Das Glück zu haben und das Glück zu sein

Wo sollte sich der Wille deutlicher zeigen als im gesuchten und erfahrenen Glück?

Was wir suchen, haben wollen, ist uns vertrauter als das, was wir seiend erfahren, und dem ganz gemäß habe ich bisher auch nur dieses Gesuchte beschrieben: Die Lust will den Genuß, die Achtung die Anerkennung und die Sorge den Frieden.

Aber was ist ihr wahres Glück, ihr gelebter Triumph? Was erfüllt sie, wann sprächen wir davon, daß ihr Leben gelungen sei?

Und dies hängt nun mit den transzendenten Akten zusammen, in ihnen konkretisiert sich erfahrenes Glück. Der Triumph der Pflanze ist die Umwandlung der Elemente der Luft und des Bodens in ihre Gestalt, diese Potentierung des Wunders des glücklichen Zusammenkommens chemischer Prozesse, passendes Sinnbild des Glücks der Lust gegen alle Widerstände in der geliebten Form zu existieren, sie zu erreichen und zu erhalten, sich in ihr durchzusetzen, gerade dann, wenn es unglaublich scheint, wenn es unerklärbar bleibt.

Der transzendente Akt ereignet sich als unbedingte Bejahung eines Willens, das Gesuchte wird zum einzig bestimmenden, und was die Lust in der gegenständlichen Verkörperung findet, das findet die Achtung in der Synchronisation, wo alles auf magische Weise zusammenfindet, um als Teile eines unsichtbaren Körpers zusammenzuspielen, versinnbildlicht etwa im Vogelschwarm.

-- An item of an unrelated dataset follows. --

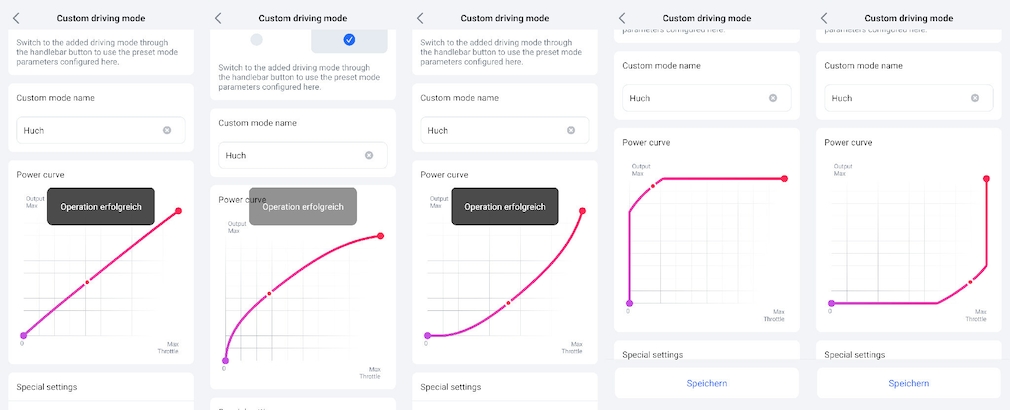1010x410 pixels.
Task: Clear the Huch field on the third screen
Action: [571, 130]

Das ist denn auch das Glück der entsprechend bestimmten Menschen, ihr Körper, ihre Kraft, ihre Fähigkeiten oder ihre Stellung, ihre Bekanntschaften, ihre Vermittlung.

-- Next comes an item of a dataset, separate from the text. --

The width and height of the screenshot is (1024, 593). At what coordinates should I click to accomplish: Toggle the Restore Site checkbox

Was aber ist das erlebte Glück der Sorge?

Ständig schlägt sie Haltungen vor, erwägt sie, verwirft die schlechten und schlägt auf der Grundlage der übrig gebliebenen neue vor. Aber wann kommt sie dabei ans Ziel, wann erfüllt sich ihre Natur?

Es ist der Moment, in welchem man erkennt, daß die Gesetzmäßigkeiten des Lebens nicht so sind, wie gedacht, daß es da einen Raum gibt, in welchem man, indem man eine neue Haltung annimmt, etwas erst noch zu Studierendes erzeugt. Und dabei wiegt der Einwand, daß dieses möglicherweise Wunschdenken sei, überhaupt nichts, denn nur darin ist Erfüllung und Glück der Sorge möglich.

Das wahrhaft Seiende ist eine Harmonie, oder auch eine Disharmonie, wertend ist der Ausdruck hier nicht gemeint, und es liegt im Bereich der Möglichkeit unserer Sorge unsere Haltung schließlich auch bezüglich der in uns klingenden Saiten festzulegen, also etwa den Grad unserer Sensibilität, wie ich es im Beitrag Ekstasen beschrieben habe.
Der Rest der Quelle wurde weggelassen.